Por outro lado, artrópodes de maiores dimensões como formigas (Figura 2) e térmitas, promovem o revolvimento do solo, contribuindo para modificar as suas caraterísticas físicas, ao alterar a estrutura, composição mineral e orgânica e movimentos da água e sua retenção no solo (Culliney, 2013).
Outros macroartrópodes, como os aracnídeos (i.e. escorpiões, aranhas e opiliões) (Figura 3a) e insetos (i.e. carabídeos e estafilinídeos) (Figura 3b, 3c) são importantes predadores, contribuindo para a regulação das populações de pragas (Gonçalves et al., 2018).

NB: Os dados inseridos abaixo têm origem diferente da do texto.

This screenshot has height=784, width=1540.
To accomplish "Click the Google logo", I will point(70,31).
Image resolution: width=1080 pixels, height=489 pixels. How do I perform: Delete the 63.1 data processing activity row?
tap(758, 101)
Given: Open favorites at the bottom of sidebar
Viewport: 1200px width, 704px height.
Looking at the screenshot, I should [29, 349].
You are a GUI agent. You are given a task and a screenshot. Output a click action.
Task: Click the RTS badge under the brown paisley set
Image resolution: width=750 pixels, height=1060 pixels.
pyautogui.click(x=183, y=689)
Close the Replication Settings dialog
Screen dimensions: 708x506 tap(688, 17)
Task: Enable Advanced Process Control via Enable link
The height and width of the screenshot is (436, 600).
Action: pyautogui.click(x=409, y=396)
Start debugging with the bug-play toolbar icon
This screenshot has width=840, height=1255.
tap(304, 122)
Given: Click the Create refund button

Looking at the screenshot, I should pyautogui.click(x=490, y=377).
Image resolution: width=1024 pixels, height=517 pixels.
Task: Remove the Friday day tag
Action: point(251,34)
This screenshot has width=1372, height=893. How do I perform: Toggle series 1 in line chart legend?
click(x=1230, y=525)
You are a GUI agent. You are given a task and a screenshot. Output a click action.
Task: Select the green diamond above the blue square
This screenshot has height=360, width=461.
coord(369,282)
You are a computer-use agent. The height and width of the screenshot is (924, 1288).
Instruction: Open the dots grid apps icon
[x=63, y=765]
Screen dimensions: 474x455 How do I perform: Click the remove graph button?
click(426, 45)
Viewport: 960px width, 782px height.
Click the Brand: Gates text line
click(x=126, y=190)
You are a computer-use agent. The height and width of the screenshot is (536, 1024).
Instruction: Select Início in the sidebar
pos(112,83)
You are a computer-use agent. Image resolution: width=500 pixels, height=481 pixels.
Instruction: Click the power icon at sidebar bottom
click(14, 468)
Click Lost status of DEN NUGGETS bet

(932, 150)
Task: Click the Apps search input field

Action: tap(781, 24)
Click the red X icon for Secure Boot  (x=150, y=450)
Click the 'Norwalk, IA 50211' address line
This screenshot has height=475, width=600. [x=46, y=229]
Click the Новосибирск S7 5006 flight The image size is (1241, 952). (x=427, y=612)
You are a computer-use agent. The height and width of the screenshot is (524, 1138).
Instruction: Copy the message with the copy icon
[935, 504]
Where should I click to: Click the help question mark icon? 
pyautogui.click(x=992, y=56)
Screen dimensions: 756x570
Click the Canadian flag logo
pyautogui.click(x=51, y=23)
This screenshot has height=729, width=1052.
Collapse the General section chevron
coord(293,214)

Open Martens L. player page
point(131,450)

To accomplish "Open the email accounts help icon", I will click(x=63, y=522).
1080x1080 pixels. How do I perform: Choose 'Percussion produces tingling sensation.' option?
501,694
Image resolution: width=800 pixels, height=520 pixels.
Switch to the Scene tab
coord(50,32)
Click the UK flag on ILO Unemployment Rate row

A biodiversidade do solo e a manutenção das cadeias alimentares suportadas por estes organismos permitem assegurar os fluxos de energia e a resiliência dos sistemas. A destruição acelerada dos solos e a necessidade de contrariar estes processos têm conduzido a estudos que permitem demonstrar e comunicar as evidências dos efeitos benéficos da preservação da biodiversidade do solo.
MATERIAL E MÉTODOS
Os artrópodes do solo foram monitorizados de 2018 a 2021 em dois campos piloto com diferentes sistemas culturais: (i) rotação de batata e milho (campo A, situado na Golegã) e (ii) sistema de monocultura de tomate para indústria (campo B, situado na Lezíria de Vila Franca de Xira). Em cada um dos locais foram instaladas 16 armadilhas tipo “pitfall” com etilenoglicol, durante um período de 7 dias, em cada colheita de amostras, a qual foi adaptada às culturas principais instaladas e respetivo ciclo cultural. Assim, em cada um dos momentos monitorizados efetuaram-se duas amostragens no campo A e uma no campo B (2018), três em cada campo (2019 a 2020), duas no campo A e três no campo B (2021). Os artrópodes capturados foram observados em laboratório, separados em morfotipos e identificados até à família, género e espécie, sempre que a conservação dos indivíduos o permitiu, de acordo com protocolo elaborado para o efeito.
RESULTADOS E DISCUSSÃO
As capturas, em número total de indivíduos, variaram de ano para ano e entre campos. Foram encontrados organismos pertencentes aos quatro sub-filos de artrópodes, Chelicerata, Hexapoda, Crustacea e Myriapoda, sendo que é na classe Insecta que se encontra a maior parte dos organismos capturados (cerca de 80%) (Valério et al., 2021).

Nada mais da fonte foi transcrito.